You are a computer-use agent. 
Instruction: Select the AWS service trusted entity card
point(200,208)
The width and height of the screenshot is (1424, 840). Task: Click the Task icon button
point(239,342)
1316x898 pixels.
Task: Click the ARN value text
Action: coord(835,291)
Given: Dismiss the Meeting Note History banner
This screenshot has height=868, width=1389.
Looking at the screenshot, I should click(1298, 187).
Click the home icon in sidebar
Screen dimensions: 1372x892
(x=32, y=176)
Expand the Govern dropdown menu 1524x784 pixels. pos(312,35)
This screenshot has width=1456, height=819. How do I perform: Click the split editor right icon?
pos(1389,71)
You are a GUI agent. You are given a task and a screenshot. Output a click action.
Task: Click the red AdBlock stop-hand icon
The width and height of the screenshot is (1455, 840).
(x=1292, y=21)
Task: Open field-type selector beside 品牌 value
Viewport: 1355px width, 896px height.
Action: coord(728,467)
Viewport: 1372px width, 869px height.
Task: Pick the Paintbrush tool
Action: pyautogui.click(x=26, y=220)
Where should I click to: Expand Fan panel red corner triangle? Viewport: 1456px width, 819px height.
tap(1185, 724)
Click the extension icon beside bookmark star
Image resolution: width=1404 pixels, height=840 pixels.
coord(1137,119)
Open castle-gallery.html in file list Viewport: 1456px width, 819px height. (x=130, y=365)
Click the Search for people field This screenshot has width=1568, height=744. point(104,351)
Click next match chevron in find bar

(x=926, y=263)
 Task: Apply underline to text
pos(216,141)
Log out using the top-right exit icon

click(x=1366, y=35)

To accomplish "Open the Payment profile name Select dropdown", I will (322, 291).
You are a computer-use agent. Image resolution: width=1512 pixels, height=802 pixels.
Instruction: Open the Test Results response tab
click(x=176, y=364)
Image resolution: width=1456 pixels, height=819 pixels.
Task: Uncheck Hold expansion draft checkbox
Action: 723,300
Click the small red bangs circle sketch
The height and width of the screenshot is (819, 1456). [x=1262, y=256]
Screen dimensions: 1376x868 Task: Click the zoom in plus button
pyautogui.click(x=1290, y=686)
--
Search the material above for the word "field", and return each line that holds it.

Task: Open field-type selector beside 品牌 value
Click the Search for people field This screenshot has width=1568, height=744. point(104,351)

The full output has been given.